Hyperparameter tuning with Cloud AI Platform¶

Learning Objectives:

Improve the accuracy of a model by hyperparameter tuning

import os
PROJECT = 'cloud-training-demos' # REPLACE WITH YOUR PROJECT ID
BUCKET = 'cloud-training-demos-ml' # REPLACE WITH YOUR BUCKET NAME
REGION = 'us-central1' # REPLACE WITH YOUR BUCKET REGION e.g. us-central1

# for bash
os.environ['PROJECT'] = PROJECT
os.environ['BUCKET'] = BUCKET
os.environ['REGION'] = REGION
os.environ['TFVERSION'] = '1.8'  # Tensorflow version

%%bash
gcloud config set project $PROJECT
gcloud config set compute/region $REGION

Create command-line program¶

In order to submit to Cloud AI Platform, we need to create a distributed training program. Let's convert our housing example to fit that paradigm, using the Estimators API.

%%bash
rm -rf house_prediction_module
mkdir house_prediction_module
mkdir house_prediction_module/trainer
touch house_prediction_module/trainer/__init__.py

%%writefile house_prediction_module/trainer/task.py
import argparse
import os
import json
import shutil

from . import model
    
if __name__ == '__main__' and "get_ipython" not in dir():
  parser = argparse.ArgumentParser()
  parser.add_argument(
      '--learning_rate',
      type = float, 
      default = 0.01
  )
  parser.add_argument(
      '--batch_size',
      type = int, 
      default = 30
  )
  parser.add_argument(
      '--output_dir',
      help = 'GCS location to write checkpoints and export models.',
      required = True
  )
  parser.add_argument(
      '--job-dir',
      help = 'this model ignores this field, but it is required by gcloud',
      default = 'junk'
  )
  args = parser.parse_args()
  arguments = args.__dict__
  
  # Unused args provided by service
  arguments.pop('job_dir', None)
  arguments.pop('job-dir', None)
  
  # Append trial_id to path if we are doing hptuning
  # This code can be removed if you are not using hyperparameter tuning
  arguments['output_dir'] = os.path.join(
      arguments['output_dir'],
      json.loads(
          os.environ.get('TF_CONFIG', '{}')
      ).get('task', {}).get('trial', '')
  )
  
  # Run the training
  shutil.rmtree(arguments['output_dir'], ignore_errors=True) # start fresh each time
  
  # Pass the command line arguments to our model's train_and_evaluate function
  model.train_and_evaluate(arguments)

%%writefile house_prediction_module/trainer/model.py

import numpy as np
import pandas as pd
import tensorflow as tf

tf.logging.set_verbosity(tf.logging.INFO)

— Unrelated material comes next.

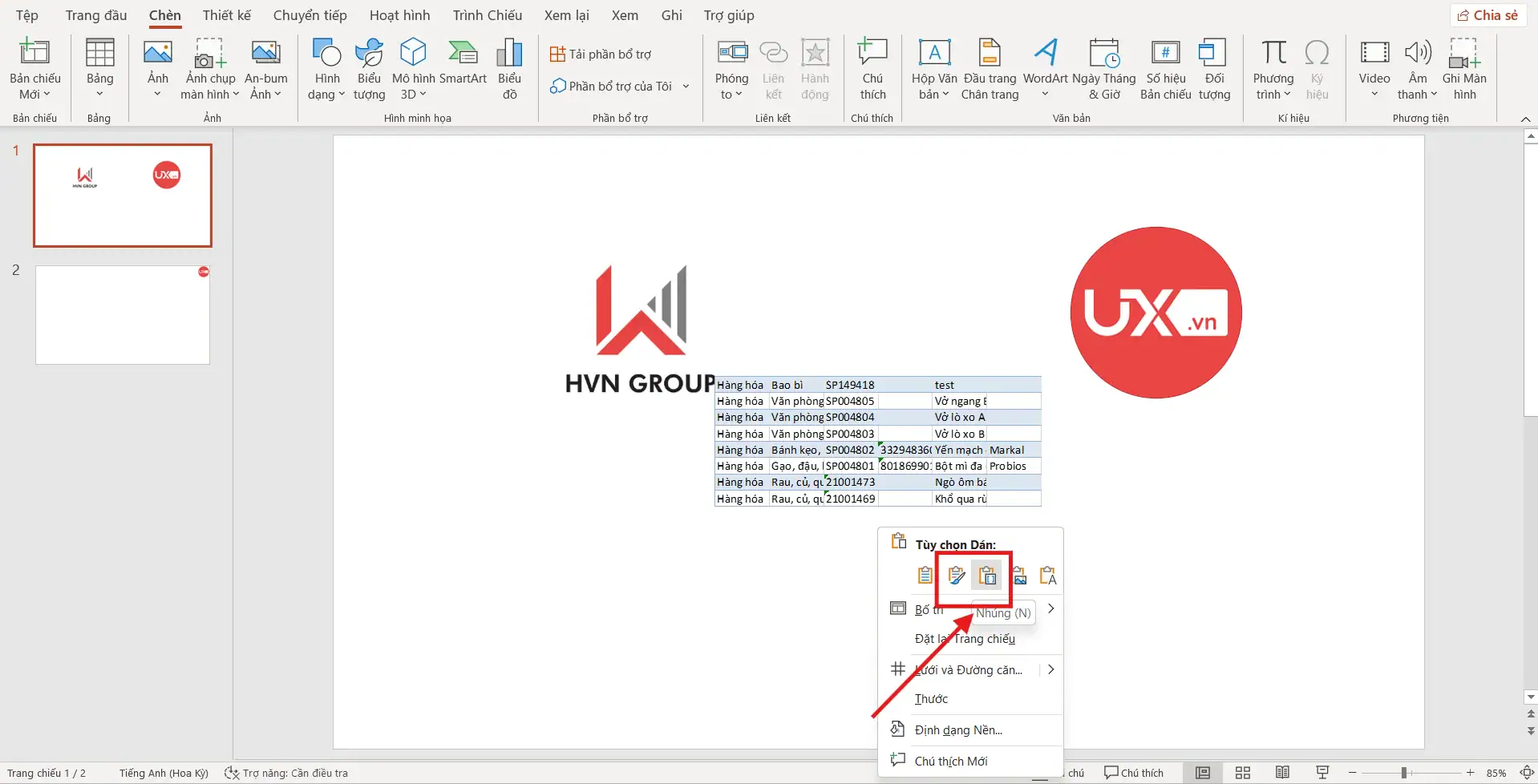The width and height of the screenshot is (1538, 784).
Task: Switch to the Thiết kế tab
Action: (x=226, y=15)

# Read dataset and split into train and eval
df = pd.read_csv("https://storage.googleapis.com/ml_universities/california_housing_train.csv", sep = ",")
df['num_rooms'] = df['total_rooms'] / df['households']
np.random.seed(seed = 1) #makes split reproducible
msk = np.random.rand(len(df)) < 0.8
traindf = df[msk]
evaldf = df[~msk]

# Train and eval input functions
SCALE = 100000

def train_input_fn(df, batch_size):
  return tf.estimator.inputs.pandas_input_fn(x = traindf[["num_rooms"]],
                                             y = traindf["median_house_value"] / SCALE,  # note the scaling
                                             num_epochs = None,
                                             batch_size = batch_size, # note the batch size
                                             shuffle = True)

def eval_input_fn(df, batch_size):
  return tf.estimator.inputs.pandas_input_fn(x = evaldf[["num_rooms"]],
                                             y = evaldf["median_house_value"] / SCALE,  # note the scaling
                                             num_epochs = 1,
                                             batch_size = batch_size,
                                             shuffle = False)

# Define feature columns
features = [tf.feature_column.numeric_column('num_rooms')]

def train_and_evaluate(args):
  # Compute appropriate number of steps
  num_steps = (len(traindf) / args['batch_size']) / args['learning_rate']  # if learning_rate=0.01, hundred epochs

  # Create custom optimizer
  myopt = tf.train.FtrlOptimizer(learning_rate = args['learning_rate']) # note the learning rate

  # Create rest of the estimator as usual
  estimator = tf.estimator.LinearRegressor(model_dir = args['output_dir'], 
                                           feature_columns = features, 
                                           optimizer = myopt)
  #Add rmse evaluation metric
  def rmse(labels, predictions):
    pred_values = tf.cast(predictions['predictions'], tf.float64)
    return {'rmse': tf.metrics.root_mean_squared_error(labels * SCALE, pred_values * SCALE)}
  estimator = tf.contrib.estimator.add_metrics(estimator, rmse)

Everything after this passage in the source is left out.